The arts editor

Kris Vagner

Photo By David Robert

After a rambling life, including a stay in Nevada’s arts mecca of Tuscarora, Kris Vagner has landed in Reno as the Reno News & Review’s new arts editor.

You left Tuscarora, which has a low noise level and low air pollution and few traffic problems and low housing prices, to move to Reno. Why?

I wanted to come back to a town where there’s more art going on. Even though maybe 90 percent of the people in Tuscarora are artists, that’s maybe about eight, 10 people. I was interested in just coming back to a more thriving culture. Why Reno instead of, maybe, Tokyo? It’s got something kind of in common with Tuscarora, which is it’s a small enough city that individual artists can really make their way and live here and pay what everything costs, and that makes for a really interesting, active demographic of artists. You don’t have to be showing in Chelsea galleries in order to be someone in the arts scene here, which is cool. And the museum (the Nevada Museum of Art), actually, was really appealing to me. It’s still a small city, but this museum is world class. Everything I’ve seen in their galleries has been top notch, and that, to me, is a sign that the arts scene in this city is going somewhere, and that it’s really got some solid cornerstones in place. And I want to see what happens next, and I want to be a part of that next phase of its growth.

Tell me about pre-Tuscarora.

I grew up in Connecticut, spent the last two years of high school in Australia. Always had a wanderlust. I always wanted to travel, see more, experience more. I then went to college in Arizona, Arizona State in Tempe, started out as an English major there, started studying art on the side, wasn’t convinced that anyone could really make a living doing art. … After that moved to Boston, changed my mind about that full-time art thing, studied at the School of the Museum of FIne Arts there for a year so I could brush up on skills, get into graduate school. Moved back West. Stopped in San Francisco quickly, realized that as great a city as that was, L.A. had more to offer in terms of graduate schools. I was in L.A. for three years, went through grad school there, and that’s where I found out about Tuscarora and decided to go spend a couple of years living out in the sticks.

What were those years like?

They were fantastic. They were great. The quiet is really a great thing. And you, of course, miss going to the movies and having a really active social life and going out for coffee and running into people. But you begin to schedule your life so that you can travel and do that. And those things begin to become less important, or you realize that being able to spend a lot of time on your work and have a lot of space and have a lot of quiet is just as satisfying in a way.
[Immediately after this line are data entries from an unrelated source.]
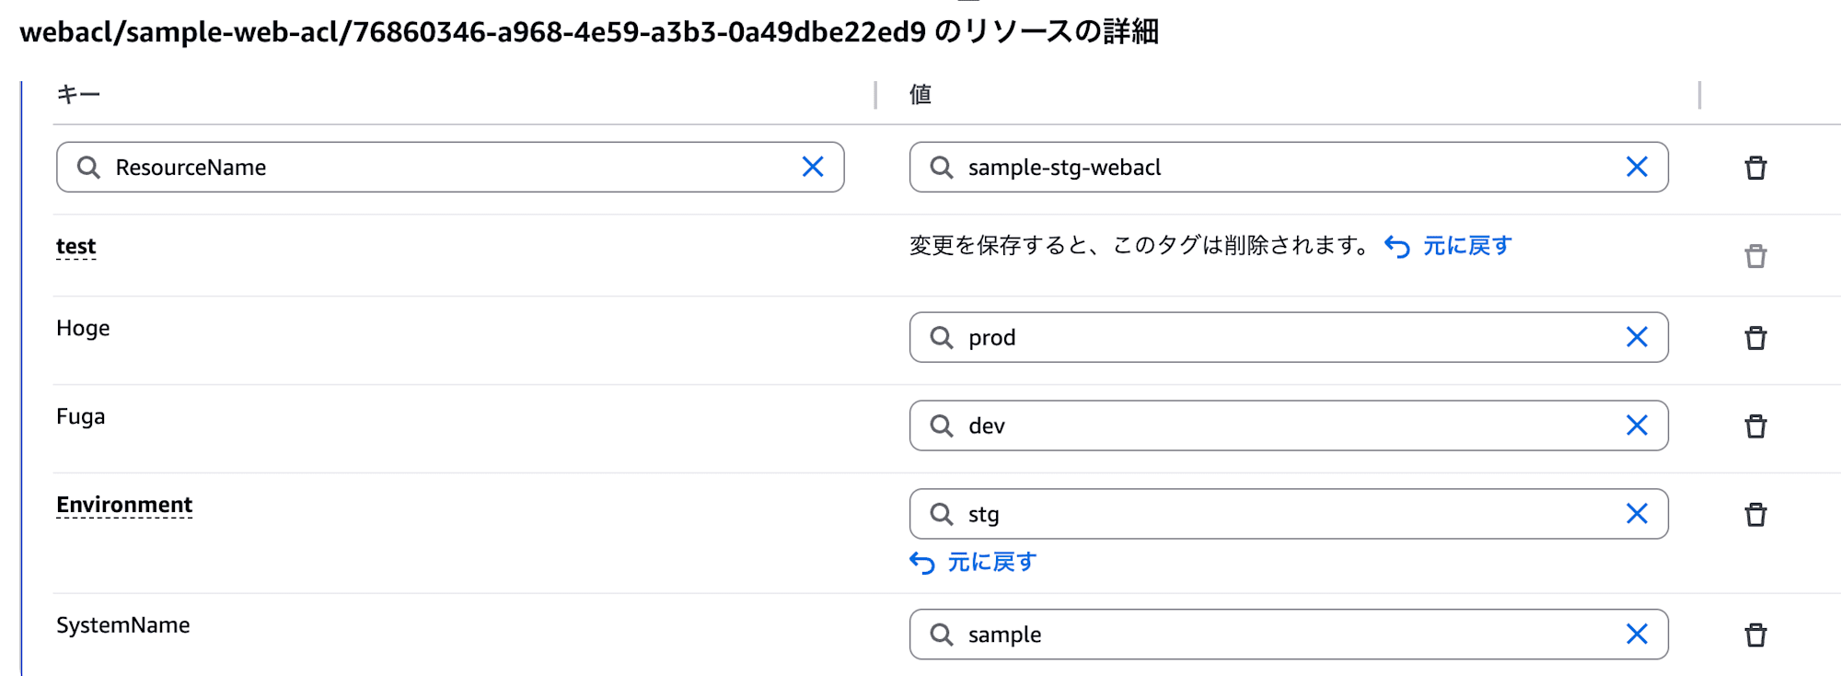The image size is (1841, 676).
Task: Clear the sample value field
Action: coord(1638,634)
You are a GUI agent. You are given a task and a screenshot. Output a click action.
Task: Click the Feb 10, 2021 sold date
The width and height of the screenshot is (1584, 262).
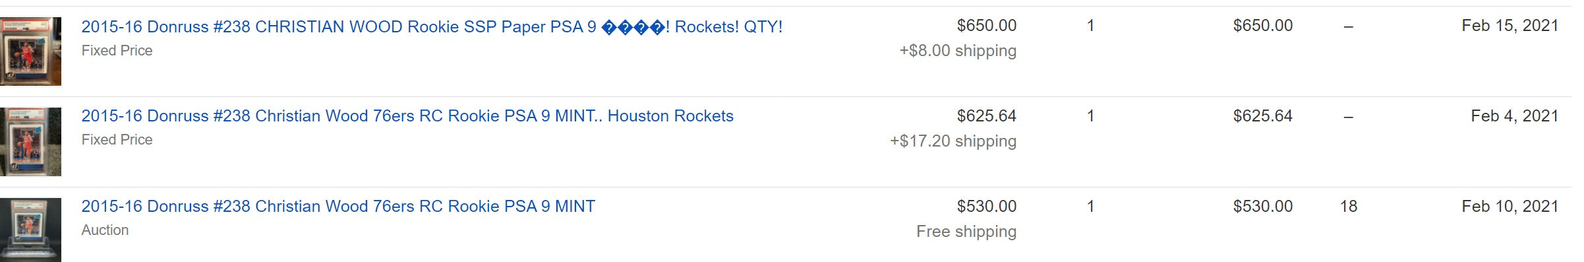(x=1510, y=207)
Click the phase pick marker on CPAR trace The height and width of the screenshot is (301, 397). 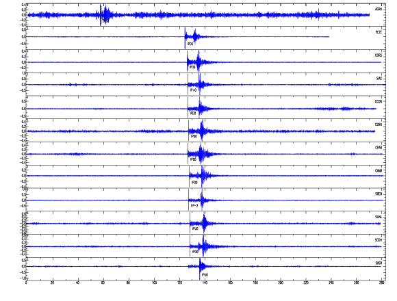pos(188,153)
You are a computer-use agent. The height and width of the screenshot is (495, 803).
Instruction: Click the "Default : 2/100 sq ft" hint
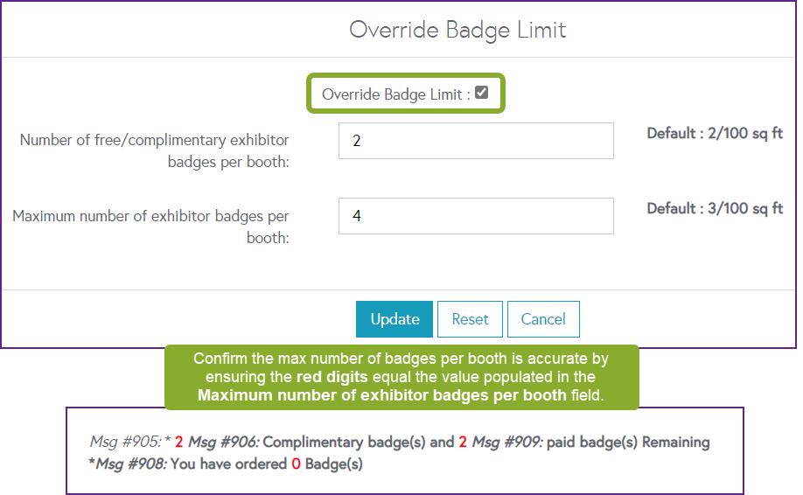715,134
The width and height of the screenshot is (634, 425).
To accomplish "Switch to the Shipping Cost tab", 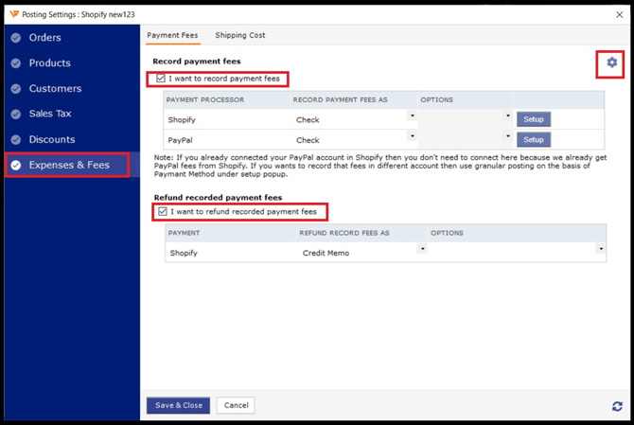I will click(x=240, y=35).
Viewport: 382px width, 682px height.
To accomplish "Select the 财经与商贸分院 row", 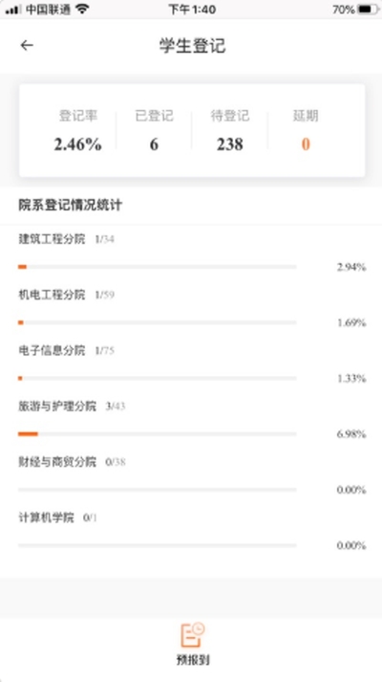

What field were you working in Tuscarora?

I come from a general visual arts foundation. I specialize in photography that’s not really photography. I use photographic media. I use cameras and films, but I’m not really documenting. I’m producing works that end up being like paintings. You know, a little of everything. Obviously, you can’t avoid learning pottery in Tuscarora.

Do you have any particular plans for how to cover the arts here?

I would like to try to cover a broad cross section of what’s going on. I think there’s a great situation in this town where there are things like the museum that show really solid shows, and then rents are cheap enough in this city, which is a fantastic thing that provides for an opportunity for do-it-yourself galleries and individual artists. So I’d like to cover the full gamut. I’d like to talk to everybody about what they’re doing.